You see, the big challenge facing Office 365 admins and users is the cacophony of collaboration options at our disposal. We might have distribution lists in Outlook, a Lync buddy list, Yammer groups, and so on. Add in team sites, site mailboxes, public folders, and so forth, and you can see that the Office 365 communication and collaboration layer is getting crowded, and users are confused as to which tool to reach for when trying to work with one another. Enter Groups, a new feature announced at the end of September as a means of addressing the fact that we often have almost too many ways to collaborate.
The Groups feature, which I came across in the wild this week while accessing Office 365 through Outlook Web App on my laptop at the Microsoft MVP Summit at Microsoft’s Redmond headquarters, is meant to provide a shared workspace with a focus (for now) on Exchange and SharePoint Online users. Look down at the bottom-left corner of OWA and you’ll see this new feature. With Groups, teams can have their own mailbox viewable to all members. There will be a group calendar, and file sharing will be handled by OneDrive for Business to allow for document collaboration.
You may be thinking this only adds to the collaboration confusion. It does, for now. Savvy admins may already see where this is heading: The advent of Groups hints at the deprecation of other collaboration features like team sites and site mailboxes. Though Microsoft hasn’t made any announcements to indicate that these features are being eliminated, the push is obviously toward this new Groups feature over several other options.

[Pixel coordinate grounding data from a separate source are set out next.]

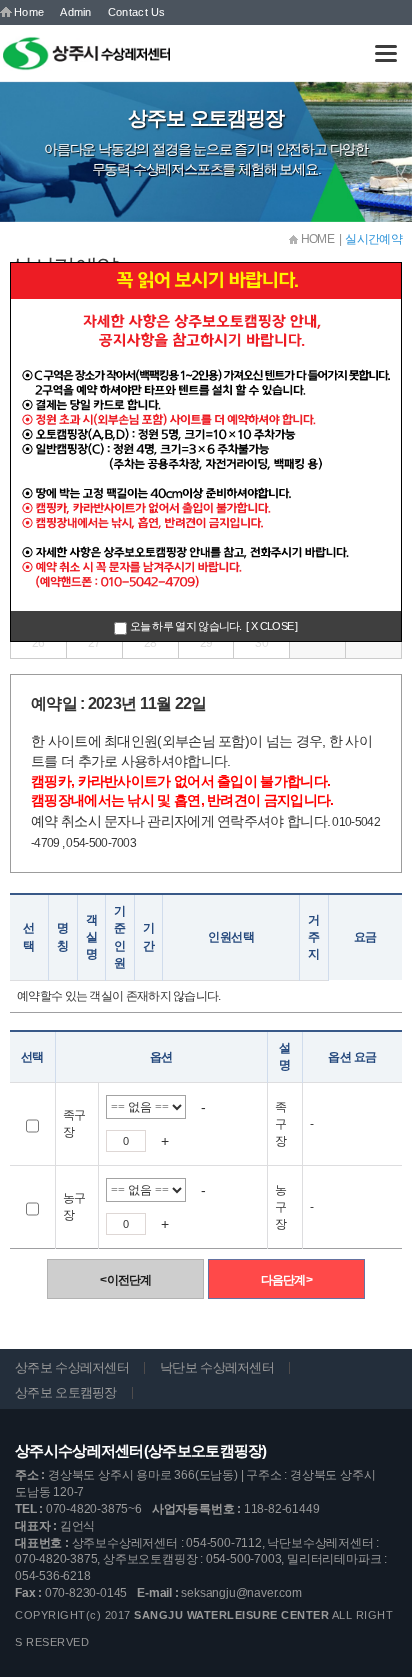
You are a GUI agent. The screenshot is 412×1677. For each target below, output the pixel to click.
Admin (76, 12)
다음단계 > (286, 1280)
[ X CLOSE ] (271, 626)
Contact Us (137, 12)
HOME (316, 239)
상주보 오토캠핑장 (66, 1392)
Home (29, 12)
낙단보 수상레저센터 (217, 1367)
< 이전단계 (125, 1280)
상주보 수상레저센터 (72, 1367)
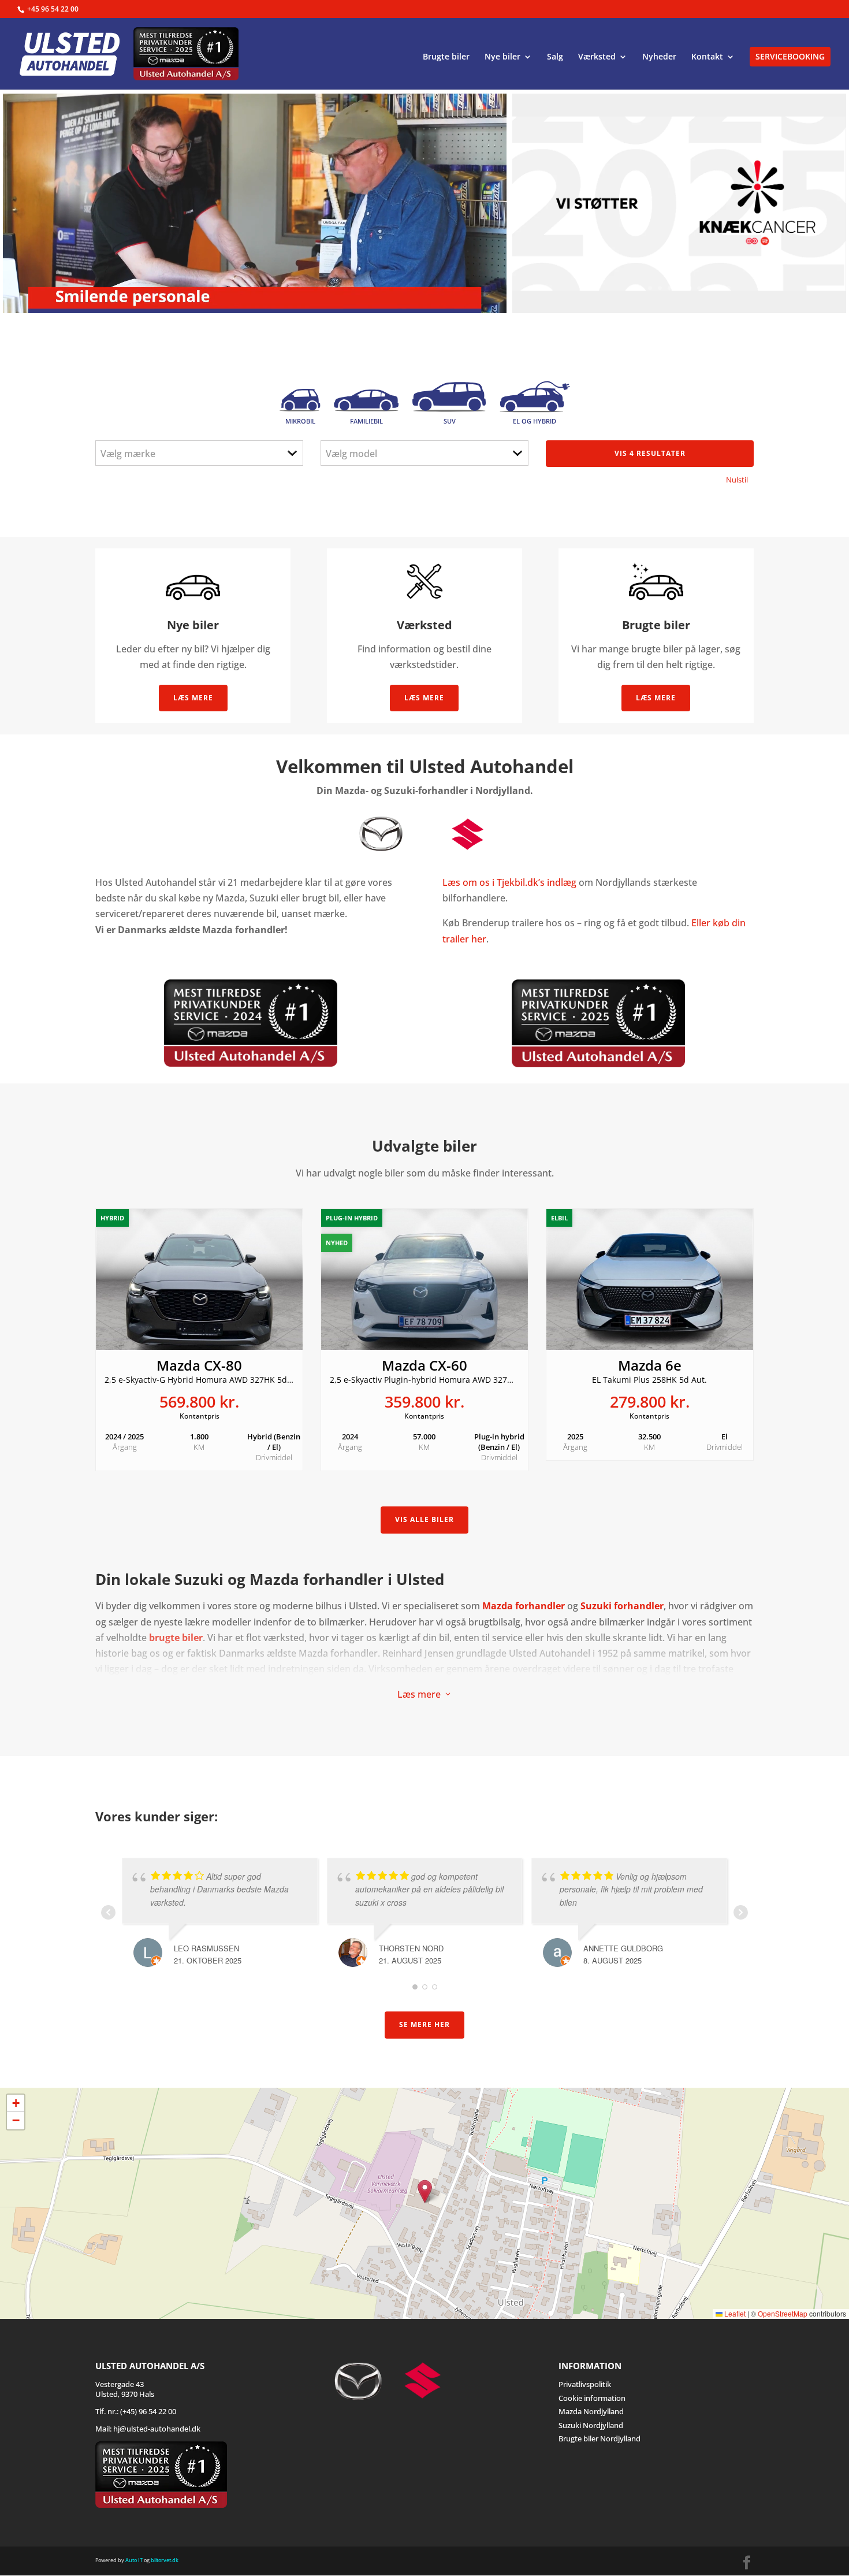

The cool thing about Groups is that it shows the evolution of collaboration features for users within Office 365. The idea is, through the cloud, users are better positioned to self-organize and self-manage collaborative groups. In some ways, this evolution and emphasis on user empowerment sounds fantastic to the ears of admins. But it also raises concerns about how to control the feature or to turn it off if needed.
With Groups, admins still have some control. They can disable group creation through a remote PowerShell connection; simply update the mailbox policy to remove the feature. Plus, you can apply policies to individual users, thereby controlling which employees can create new groups and which cannot. There’s also a Groups dashboard option in the Office 365 Dashboard that will allow admins to view, create, and delete groups, and add/remove group administrators or members.
I think the addition of Groups will eventually be a fine development, but Microsoft would best serve users and admins if it pools all the other collaboration tools (such Lync, Yammer, and so on) so that we have a simpler set of choices for users to make when collaborating. Until then, collaborating on Office 365 remains a free-for-all.